The recipes for these creations have been passed down for generations. And sometimes the stories behind them get confused. Did bread sausage originate in Portugal because of the poverty of the general population? One story says that housewives, in order to stretch their meager meat budget, took bits of slate bread, flavored it with lard and special seasonings, and then stuffed it into a casing. Or did it originate during the Inquisition when Jews tried to find a way to trick Christians into thinking they had converted by making a pork-free sausage? You’ll hear both stories there, but you’ll also be able to taste bread sausage for yourself and discover what an ingenious and delicious product it is.

So many dishes have risen above their origins to become part of everyday diet. In the past 20 years, hummus has become commonplace. So has pad Thai. So has paella. Few Americans knew of these dishes unless they had traveled abroad.

As the world grows smaller, food will continue to be the great unifier. Well, most food. I recently tried a dish called Brain Fry (Goat) at a Pakistani place recently. I admit I did enjoy it, but I think sautéed goat brains will prove to be a much harder sell than to the general public than, say, those bacon-wrapped Chicken Diablos or an icy margarita.


From → #CMC11

  1. VanessaVaile permalink

    Often too the paths from origin to plate are long and centuries old. The tastiest and most spreadable part of material culture. Food was probably the culture mashup, adaptations to local palates normalize the dish, origins eventually fading in local memory. Look back at all the dishes from Persia and further east that entered classic French cuisine in the 18th century. Really good chicken fried steak is kin to schnitzel, no doubt spreading from Texas’ considerable German settlement to the larger population. By now the association is with Texas.
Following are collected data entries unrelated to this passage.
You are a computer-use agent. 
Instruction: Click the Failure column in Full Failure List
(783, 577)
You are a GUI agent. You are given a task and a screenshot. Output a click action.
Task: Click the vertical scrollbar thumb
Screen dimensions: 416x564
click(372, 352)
    In traditional Persian / Iranian cuisine, a raw egg yolk is often served on the Basmati rice that goes with kebab. In the Canary Islands, eggs with yolks as sunny side up as possible (just the whites cooked) are served over rice. How many centuries since the contact bringing that dish? There are no doubt other similar egg yolk on rice presentations (and the Persian may have originated in China). The Canary Islands’ dish traditionally goes with fried bananas, connecting another continent in a different direction.

    Best thing about homework for food culture and multiculturalism is the eating, more adventurous and with more choices available than a generation or so ago. Yet, you could also map lack of spread as marker of insularity. Food insularity = cultural insularity and often other conservative tendencies. Checking out a rural community? Read the menu. Check out the fare at local openings, open houses or potluck. When the arts council and local gun club put out nearly identical tables…. what can I say? You’re not in cosmopolis any more.

    Brains… now there’s another story there.

    • There’s also the raw egg in carbonara dishes in Italy and the raw egg on Korean dishes.

      What I find endlessly fascinating about this subject is the way that people are becoming more territorial of their food even as it becomes more global. There’s fierce loyalty to the homegrown and the family tradition. And more histories are being written of food from this cultural and historical perspective. My favorite of these recent books is Jessica Harris’ “High on the Hog” about slave foods that have made it to the common American table.